Ele tinha uma pequena mesa, mas não a usava muito. Ao ser inspecionada, a gaveta de sua mesa exibia uma coleção de cascas de diferentes nozes. De fato, toda a nobre ciência do Direito se resumia, para esse jovem esperto, a uma casca de noz. Dentre as tarefas de Ginger Nut, a que ele cumpria com maior presteza era a de fornecer bolos e maçãs para Turkey e Nippers. Copiar documentos legais era uma atividade proverbialmente árida e seca, por isso os meus dois escrivães precisavam molhar amiúde as suas bocas com as Spitzenbergs 4 que se podiam comprar nos vários quiosques perto da alfândega e do correio. Também amiúde pediam a Ginger Nut que comprasse um pão de mel especial, pequeno, achatado, redondo e condimentado – cujo nome lhe deram como apelido. Numa manhã fria, quando havia muito trabalho, Turkey era capaz de engolir dezenas desses biscoitos, como se fossem hóstias – seis ou oito deles eram vendidos por um centavo –, e o ranger da sua caneta misturava-se ao triturar dos pedaços na sua boca. Entre os disparates coléricos e ataques vespertinos de Turkey, houve uma ocasião em que selou uma hipoteca com um pão de mel, após molhá-lo nos lábios. Quase o despedi. Mas ele me desarmou, ao fazer uma reverência oriental e dizer: “Com todo o respeito, senhor, foi muito generoso da minha parte fornecer-lhe um selo à minha custa”.

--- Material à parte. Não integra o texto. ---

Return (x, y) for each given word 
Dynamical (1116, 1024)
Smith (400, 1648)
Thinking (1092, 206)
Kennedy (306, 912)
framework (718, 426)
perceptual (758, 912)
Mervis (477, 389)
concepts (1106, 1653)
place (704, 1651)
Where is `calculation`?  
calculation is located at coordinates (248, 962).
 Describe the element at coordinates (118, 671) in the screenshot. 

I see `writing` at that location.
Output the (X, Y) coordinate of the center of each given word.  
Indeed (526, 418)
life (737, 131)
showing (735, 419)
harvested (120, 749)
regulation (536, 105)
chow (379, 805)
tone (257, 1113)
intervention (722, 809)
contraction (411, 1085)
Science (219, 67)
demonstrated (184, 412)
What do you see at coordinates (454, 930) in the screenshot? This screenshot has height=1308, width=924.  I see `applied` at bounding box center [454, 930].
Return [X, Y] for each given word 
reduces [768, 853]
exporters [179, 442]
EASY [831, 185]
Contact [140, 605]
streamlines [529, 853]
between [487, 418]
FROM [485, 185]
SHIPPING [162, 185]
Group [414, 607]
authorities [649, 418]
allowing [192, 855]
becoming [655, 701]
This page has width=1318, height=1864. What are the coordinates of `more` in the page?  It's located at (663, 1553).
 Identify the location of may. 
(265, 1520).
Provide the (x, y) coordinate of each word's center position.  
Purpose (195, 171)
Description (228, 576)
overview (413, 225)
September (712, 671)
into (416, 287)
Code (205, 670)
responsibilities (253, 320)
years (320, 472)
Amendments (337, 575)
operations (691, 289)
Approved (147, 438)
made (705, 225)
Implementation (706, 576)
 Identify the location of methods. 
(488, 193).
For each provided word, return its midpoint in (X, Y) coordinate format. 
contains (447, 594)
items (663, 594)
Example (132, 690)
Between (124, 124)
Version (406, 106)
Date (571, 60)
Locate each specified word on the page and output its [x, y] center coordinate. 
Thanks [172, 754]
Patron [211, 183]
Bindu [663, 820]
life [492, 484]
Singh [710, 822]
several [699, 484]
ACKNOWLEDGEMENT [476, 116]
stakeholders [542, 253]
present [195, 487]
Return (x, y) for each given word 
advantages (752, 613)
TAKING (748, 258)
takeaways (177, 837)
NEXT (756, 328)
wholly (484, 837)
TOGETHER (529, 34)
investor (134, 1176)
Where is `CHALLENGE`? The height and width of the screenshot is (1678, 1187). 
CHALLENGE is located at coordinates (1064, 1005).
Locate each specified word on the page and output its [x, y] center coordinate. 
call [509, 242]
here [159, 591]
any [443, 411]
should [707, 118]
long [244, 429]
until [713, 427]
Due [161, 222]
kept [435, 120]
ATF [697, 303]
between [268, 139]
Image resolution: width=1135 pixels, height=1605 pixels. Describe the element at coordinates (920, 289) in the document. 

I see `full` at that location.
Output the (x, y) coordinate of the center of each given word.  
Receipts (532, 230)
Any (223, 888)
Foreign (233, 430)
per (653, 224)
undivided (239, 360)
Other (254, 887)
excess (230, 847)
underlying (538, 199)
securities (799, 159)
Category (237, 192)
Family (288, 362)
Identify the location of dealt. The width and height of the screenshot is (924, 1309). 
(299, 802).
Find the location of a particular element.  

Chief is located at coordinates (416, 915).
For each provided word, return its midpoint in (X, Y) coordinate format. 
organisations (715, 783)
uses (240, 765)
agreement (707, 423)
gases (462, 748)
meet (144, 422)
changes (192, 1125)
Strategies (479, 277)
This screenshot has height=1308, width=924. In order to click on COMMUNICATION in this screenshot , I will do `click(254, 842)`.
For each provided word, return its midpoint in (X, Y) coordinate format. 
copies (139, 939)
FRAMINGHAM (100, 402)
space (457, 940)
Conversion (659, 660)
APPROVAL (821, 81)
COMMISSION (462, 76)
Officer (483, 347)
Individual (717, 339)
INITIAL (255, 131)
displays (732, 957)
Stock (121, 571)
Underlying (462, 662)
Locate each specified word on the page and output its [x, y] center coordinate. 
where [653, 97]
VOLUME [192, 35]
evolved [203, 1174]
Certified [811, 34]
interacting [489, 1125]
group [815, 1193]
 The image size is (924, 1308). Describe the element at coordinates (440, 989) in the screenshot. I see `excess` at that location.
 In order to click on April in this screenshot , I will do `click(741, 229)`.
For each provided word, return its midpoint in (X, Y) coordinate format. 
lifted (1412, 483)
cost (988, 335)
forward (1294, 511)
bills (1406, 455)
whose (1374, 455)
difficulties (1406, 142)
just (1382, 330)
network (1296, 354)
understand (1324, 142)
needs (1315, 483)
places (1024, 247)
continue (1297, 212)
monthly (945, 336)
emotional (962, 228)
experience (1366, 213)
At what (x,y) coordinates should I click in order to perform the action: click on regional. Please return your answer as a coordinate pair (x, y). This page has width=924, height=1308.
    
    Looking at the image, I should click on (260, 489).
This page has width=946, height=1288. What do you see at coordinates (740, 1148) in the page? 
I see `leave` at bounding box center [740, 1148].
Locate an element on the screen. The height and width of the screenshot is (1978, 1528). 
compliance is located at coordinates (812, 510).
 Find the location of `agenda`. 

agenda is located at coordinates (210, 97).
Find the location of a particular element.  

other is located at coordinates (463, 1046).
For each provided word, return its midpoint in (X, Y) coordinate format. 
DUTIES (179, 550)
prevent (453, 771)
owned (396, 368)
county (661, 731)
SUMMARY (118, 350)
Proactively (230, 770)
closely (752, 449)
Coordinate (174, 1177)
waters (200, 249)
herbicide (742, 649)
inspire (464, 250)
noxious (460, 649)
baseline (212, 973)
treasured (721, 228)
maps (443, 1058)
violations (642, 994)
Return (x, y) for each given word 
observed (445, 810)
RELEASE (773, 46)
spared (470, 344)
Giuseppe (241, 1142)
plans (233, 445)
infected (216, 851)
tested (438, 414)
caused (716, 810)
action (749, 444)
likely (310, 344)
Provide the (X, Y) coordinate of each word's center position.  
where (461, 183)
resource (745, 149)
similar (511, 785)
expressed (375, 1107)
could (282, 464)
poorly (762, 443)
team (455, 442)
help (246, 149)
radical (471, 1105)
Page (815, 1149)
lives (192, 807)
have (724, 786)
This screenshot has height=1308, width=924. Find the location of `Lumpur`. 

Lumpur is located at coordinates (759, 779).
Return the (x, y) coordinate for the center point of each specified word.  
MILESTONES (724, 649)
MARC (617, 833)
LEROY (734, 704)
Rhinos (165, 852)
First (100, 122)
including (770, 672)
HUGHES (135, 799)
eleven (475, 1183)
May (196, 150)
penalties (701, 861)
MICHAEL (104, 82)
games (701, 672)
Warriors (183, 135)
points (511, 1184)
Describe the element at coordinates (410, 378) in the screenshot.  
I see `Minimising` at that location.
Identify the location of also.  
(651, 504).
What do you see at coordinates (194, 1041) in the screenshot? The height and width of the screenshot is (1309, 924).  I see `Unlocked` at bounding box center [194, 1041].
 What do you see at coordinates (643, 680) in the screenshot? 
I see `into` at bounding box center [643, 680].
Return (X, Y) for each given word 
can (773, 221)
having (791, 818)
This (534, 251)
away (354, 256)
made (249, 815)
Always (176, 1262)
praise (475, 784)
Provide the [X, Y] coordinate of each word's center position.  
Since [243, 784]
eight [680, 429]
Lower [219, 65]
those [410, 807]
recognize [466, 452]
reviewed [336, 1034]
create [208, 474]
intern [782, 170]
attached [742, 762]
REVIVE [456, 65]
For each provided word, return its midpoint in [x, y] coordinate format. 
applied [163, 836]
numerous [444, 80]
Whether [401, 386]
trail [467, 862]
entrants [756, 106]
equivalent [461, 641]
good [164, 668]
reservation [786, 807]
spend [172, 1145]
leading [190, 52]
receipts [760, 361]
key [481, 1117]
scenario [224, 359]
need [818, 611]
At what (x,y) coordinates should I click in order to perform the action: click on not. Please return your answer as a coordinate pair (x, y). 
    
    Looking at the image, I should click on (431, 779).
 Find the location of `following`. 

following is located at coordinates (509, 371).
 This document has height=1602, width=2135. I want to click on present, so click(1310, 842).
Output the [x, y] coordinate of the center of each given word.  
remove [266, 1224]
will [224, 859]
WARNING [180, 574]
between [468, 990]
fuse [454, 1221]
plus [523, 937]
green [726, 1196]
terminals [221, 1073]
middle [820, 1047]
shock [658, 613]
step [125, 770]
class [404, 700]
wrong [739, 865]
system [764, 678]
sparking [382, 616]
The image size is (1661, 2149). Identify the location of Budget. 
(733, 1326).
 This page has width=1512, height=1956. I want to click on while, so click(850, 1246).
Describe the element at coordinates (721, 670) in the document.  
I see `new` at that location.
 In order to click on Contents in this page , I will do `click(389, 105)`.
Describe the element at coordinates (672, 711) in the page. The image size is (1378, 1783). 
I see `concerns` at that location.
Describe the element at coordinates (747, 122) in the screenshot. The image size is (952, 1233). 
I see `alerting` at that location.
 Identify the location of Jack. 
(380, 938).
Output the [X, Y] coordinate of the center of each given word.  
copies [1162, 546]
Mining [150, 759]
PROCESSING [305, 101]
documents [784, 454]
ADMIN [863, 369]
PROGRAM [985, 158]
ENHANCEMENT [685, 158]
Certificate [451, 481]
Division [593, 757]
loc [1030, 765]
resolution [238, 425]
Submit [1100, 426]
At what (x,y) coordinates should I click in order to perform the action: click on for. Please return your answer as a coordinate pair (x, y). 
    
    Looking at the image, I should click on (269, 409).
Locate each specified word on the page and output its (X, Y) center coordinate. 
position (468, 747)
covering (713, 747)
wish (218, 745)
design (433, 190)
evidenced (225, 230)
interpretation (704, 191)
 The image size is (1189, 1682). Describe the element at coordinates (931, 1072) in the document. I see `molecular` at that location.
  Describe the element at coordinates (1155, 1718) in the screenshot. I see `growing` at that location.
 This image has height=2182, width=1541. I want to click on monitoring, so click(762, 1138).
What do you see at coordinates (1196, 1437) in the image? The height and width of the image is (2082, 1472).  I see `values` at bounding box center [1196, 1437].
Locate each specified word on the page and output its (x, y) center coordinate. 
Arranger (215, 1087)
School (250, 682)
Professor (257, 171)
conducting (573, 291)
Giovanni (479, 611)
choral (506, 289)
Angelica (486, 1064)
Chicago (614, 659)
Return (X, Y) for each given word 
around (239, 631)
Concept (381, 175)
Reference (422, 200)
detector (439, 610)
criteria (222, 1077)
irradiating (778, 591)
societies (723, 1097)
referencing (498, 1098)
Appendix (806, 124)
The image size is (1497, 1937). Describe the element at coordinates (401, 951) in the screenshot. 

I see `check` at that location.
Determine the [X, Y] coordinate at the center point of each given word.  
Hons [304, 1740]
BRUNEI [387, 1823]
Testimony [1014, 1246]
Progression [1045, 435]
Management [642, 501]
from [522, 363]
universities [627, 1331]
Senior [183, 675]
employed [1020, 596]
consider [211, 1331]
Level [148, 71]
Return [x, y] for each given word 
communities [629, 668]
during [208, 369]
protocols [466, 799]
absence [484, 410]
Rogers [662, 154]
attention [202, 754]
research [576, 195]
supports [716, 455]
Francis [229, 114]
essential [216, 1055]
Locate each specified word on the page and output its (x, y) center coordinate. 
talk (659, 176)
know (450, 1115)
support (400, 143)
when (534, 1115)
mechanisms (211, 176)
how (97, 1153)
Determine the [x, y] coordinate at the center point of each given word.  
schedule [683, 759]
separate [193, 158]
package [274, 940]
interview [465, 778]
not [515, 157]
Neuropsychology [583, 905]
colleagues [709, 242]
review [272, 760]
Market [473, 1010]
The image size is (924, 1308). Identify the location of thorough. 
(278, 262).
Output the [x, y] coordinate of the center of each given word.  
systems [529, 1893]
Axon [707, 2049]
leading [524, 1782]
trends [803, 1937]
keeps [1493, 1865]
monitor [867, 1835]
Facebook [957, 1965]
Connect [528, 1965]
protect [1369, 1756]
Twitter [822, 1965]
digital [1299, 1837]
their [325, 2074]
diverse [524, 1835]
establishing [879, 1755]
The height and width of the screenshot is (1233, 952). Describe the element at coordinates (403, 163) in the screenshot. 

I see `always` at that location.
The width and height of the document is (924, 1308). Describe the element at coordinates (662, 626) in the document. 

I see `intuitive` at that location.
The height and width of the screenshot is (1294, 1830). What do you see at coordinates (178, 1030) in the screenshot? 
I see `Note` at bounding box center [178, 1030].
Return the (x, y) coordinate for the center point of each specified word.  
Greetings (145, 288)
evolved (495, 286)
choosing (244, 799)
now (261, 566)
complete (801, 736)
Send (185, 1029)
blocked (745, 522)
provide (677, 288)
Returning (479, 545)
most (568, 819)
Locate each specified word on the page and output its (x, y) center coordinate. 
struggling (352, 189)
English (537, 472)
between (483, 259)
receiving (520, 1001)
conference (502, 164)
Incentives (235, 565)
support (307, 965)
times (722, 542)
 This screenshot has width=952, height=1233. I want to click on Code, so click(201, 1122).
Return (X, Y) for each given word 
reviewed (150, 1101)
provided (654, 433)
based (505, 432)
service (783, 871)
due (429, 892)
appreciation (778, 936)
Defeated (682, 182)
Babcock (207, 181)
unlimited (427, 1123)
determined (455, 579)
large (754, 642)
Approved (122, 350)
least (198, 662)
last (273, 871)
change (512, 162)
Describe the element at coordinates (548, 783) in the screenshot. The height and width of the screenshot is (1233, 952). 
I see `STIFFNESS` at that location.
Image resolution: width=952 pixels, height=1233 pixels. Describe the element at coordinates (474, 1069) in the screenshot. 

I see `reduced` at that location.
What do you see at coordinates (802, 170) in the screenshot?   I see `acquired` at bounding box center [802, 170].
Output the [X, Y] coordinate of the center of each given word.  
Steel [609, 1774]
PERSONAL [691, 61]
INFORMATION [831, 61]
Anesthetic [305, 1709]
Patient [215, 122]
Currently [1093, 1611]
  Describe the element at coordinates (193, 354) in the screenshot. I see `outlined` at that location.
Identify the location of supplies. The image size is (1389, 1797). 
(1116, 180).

A minha atividade original – verificador de títulos, preparador de documentos para transferências e copiador de documentos de todos os tipos – aumentou consideravelmente quando assumi o cargo de Oficial do Registro Público. Havia, naquela época, muito trabalho para os escrivães. Não bastava exigir mais dos meus funcionários, eu necessitava de uma ajuda extra. Em resposta ao meu anúncio, certa manhã, um jovem inerte apareceu à minha porta, que estava aberta pois era verão. Ainda vejo a sua figura: levemente arrumado, lamentavelmente respeitável, extremamente desamparado! Era Bartleby.

Depois de conversar um pouco sobre as suas qualificações, resolvi contratá-lo, contente por ter entre os meus copistas um homem com um aspecto tão sossegado que a meu ver poderia influenciar beneficamente o temperamento desequilibrado de Turkey e o colérico de Nippers.

Deveria ter dito antes que portas de vidro esmerilhado dividiam o meu escritório em duas partes, uma das quais era ocupada pelos escrivães e a outra, por mim. Dependendo do meu humor, eu abria ou fechava essas portas. Decidi instalar Bartleby no canto perto das portas dobráveis, mas do meu lado, para ter fácil acesso a esse homem silencioso, caso fosse necessário fazer uma tarefa de menor importância. Coloquei a sua mesa perto de uma janela pequena nesta parte da sala, uma janela que originalmente tinha vista lateral para alguns quintais sombrios e montes de tijolos, mas que, por causa das construções subsequentes, já não oferecia qualquer vista, embora filtrasse alguma luz. Havia uma parede a um metro da janela, e a luz vinha de cima passando por dois prédios altos, como se fosse uma pequena abertura numa cúpula. De modo que a arrumação ficasse ainda mais satisfatória, coloquei um biombo verde para separar-me de Bartleby, mas que não o deixava fora do alcance da minha voz. Assim, até certo ponto, a privacidade e o convívio se combinavam.

No início Bartleby escrevia muito. Como se estivesse faminto por ter algo para copiar, parecia se empanturrar com os meus documentos. Não havia pausa para a digestão. Trabalhava dia e noite, copiando à luz natural e à luz de velas. Eu teria ficado empolgado com a sua dedicação, se ele trabalhasse com alegria. Mas escrevia em silêncio, com apatia, mecanicamente.

É claro que uma parte indispensável do trabalho de um escrivão é verificar se a sua cópia está correta, palavra por palavra. Quando há dois ou mais escrivães num escritório, eles se ajudam nessa verificação, um lendo a cópia e o outro, o original. É uma tarefa muito cansativa, monótona e desanimadora. Posso compreender que essa seria uma tarefa intolerável para pessoas mais vivazes. Por exemplo, não posso crer que o fogoso poeta Byron pudesse sentar-se alegremente com Bartleby para examinar um documento legal de umas quinhentas páginas escritas com letra minúscula.

De vez em quando, na pressa do trabalho, tinha se tornado um hábito meu ajudar a verificar alguns documentos, chamando Turkey ou Nippers para isso. Um dos meus objetivos ao colocar Bartleby tão perto de mim, atrás do biombo, foi o de poder aproveitar os seus serviços em tais ocasiões.